Prophylactic Nephrectomies
Of 53 patients, 13 (25%) underwent a prophylactic bilateral nephrectomy within the first 2 years of life. This was independent of any nephrectomies for WT. A further six (11%) patients had their kidney removed bilaterally at the start of RRT.
Karyotype, Sex, Genitourinary Malformations, and Gonadoblastoma
Fifty of 53 patients (94%) were karyotyped; 31 of these (62%) had XY and 19 (38%) had XX chromosomes. Twenty-seven of 53 (51%) were phenotypic male patients; of these, 96% had a disorder in their sex development (46 XY DSD) (Table 3). Three XX female patients had relevant urogenital malformations (streak ovaries, bicornuate uterus). No statistically significant correlation with genotype was observed. Still, three of four XY patients with KTS splice site mutation had a sex reversal, whereas only three of 21 with missense and none with truncation mutation had complete gonadal dysgenesis. Renal malformations were reported in six patients; two of these had urogenital sinus. Gonadoblastoma was diagnosed in 1 patient with KTS splice site mutation and sex reversal.
Table 3.
Genitourinary Malformations in Patients with 46 XY DSD | Patients (n) |
---|---|
Only cryptorchidism | 5 |
Cryptorchidism plus hypospadia | 5 |
Cryptorchidism, penoscrotal hypospadia, micropenis with or without bifid scrotum | 10 |
Cryptorchidism, penoscrotal/perineal hypospadia, micropenis with or without bifid scrotum + rudimental vagina/uterus | 4 |
Cryptorchidism, penoscrotal hypospadia, micropenis, urogenital sinus | 2 |
Sex reversal (complete gonadal dysgenesis) | 6 |
DSD, disorder in sex development.
Discussion
Data from our representative Mid European WT1 Mutation Registry confirm that WT1 mutations are associated with a wide spectrum of renal abnormality, even in the absence of proteinuria. Patients with truncating mutations seem to have a milder renal phenotype and develop proteinuria and ESRD later, although the risk for bilateral WT is higher compared with missense mutations. However, the genotype/phenotype correlation described by us and other authors must be viewed with some caution because the analyses are retrospective. In addition, the effect of treatment (especially of proteinuria) is difficult to assess retrospectively and has not been addressed by all studies. Extrarenal symptoms in patients with WT1 mutations are complex, and urogenital malformations resulting in multiple interventions may in particular have an important effect on medical and psychosocial quality of life.

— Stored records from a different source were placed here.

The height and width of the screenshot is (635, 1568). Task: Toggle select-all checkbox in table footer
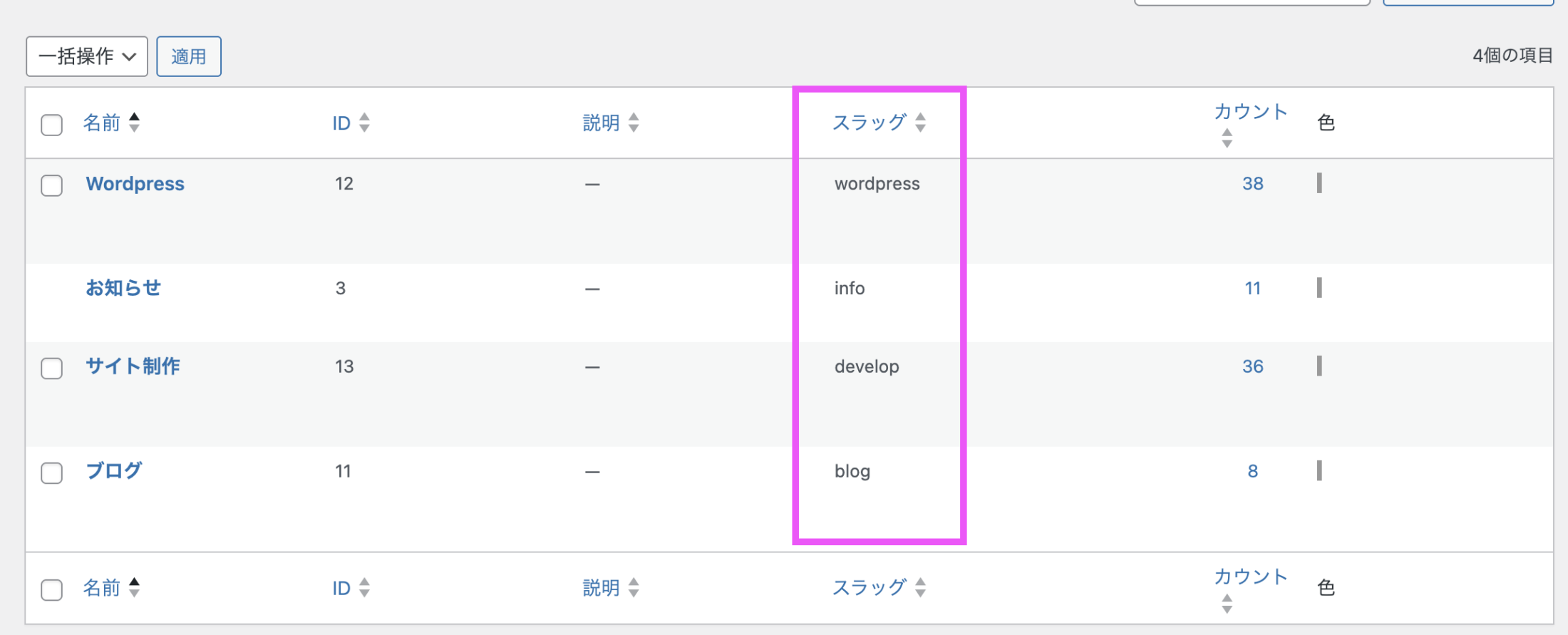click(x=51, y=590)
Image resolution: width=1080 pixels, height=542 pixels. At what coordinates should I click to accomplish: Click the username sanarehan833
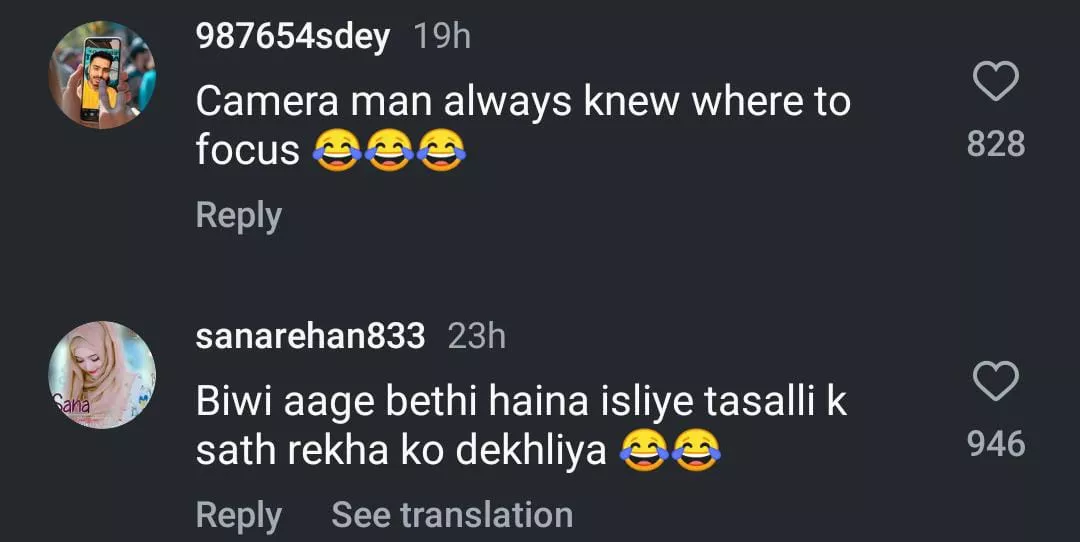310,336
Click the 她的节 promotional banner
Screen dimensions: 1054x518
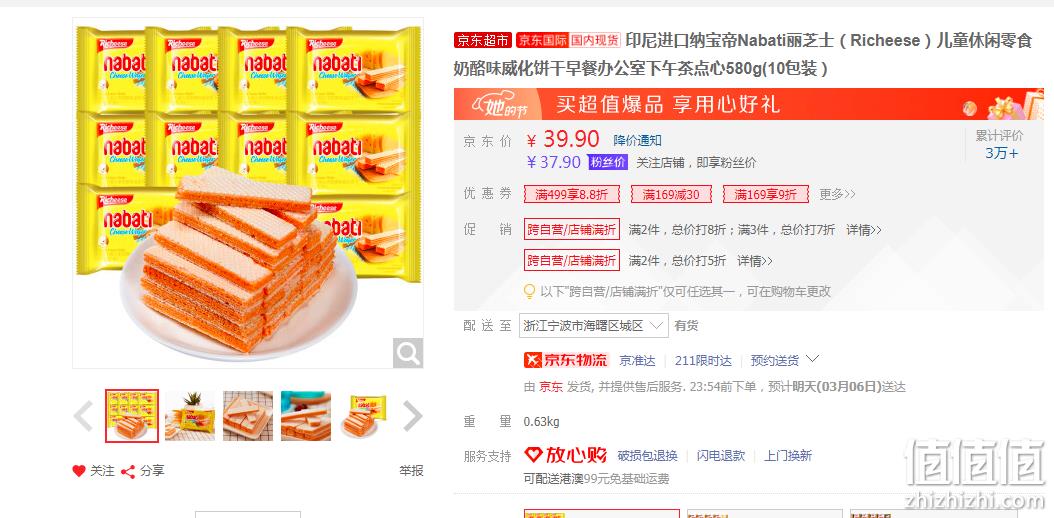pos(748,104)
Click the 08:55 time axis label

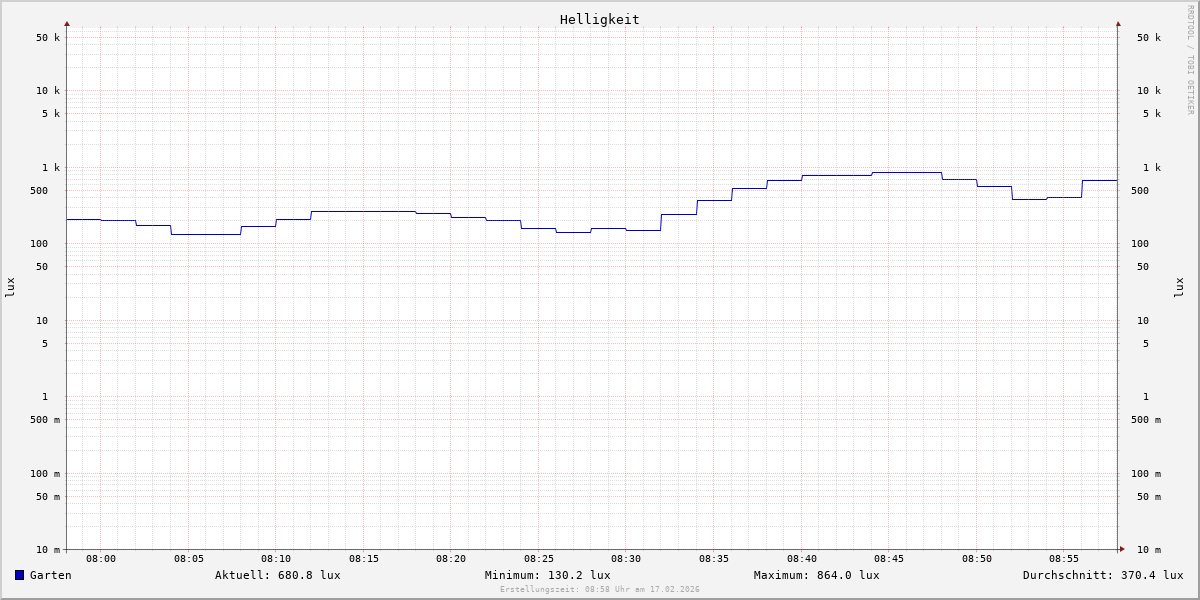[1064, 559]
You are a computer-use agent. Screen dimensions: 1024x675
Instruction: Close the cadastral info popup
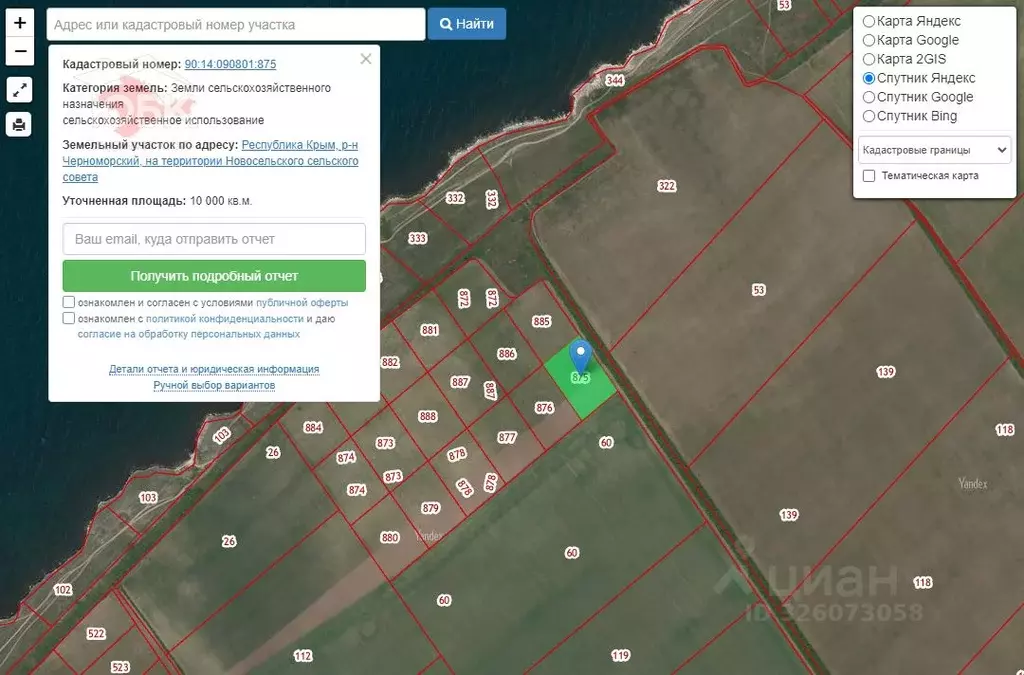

Our registry on mid-European patients with WT1 mutations differs from previous studies that recruited patients from cohorts with nephrotic syndrome (19). Because of the different approach, our cohort also includes a small subset of patients without proteinuria. Some of our findings are in line with the previously published literature, such as the association of age at proteinuria onset and the initiation of RRT, as well as frequency and bilateralism of WT with type and location of the causative mutation (20,21).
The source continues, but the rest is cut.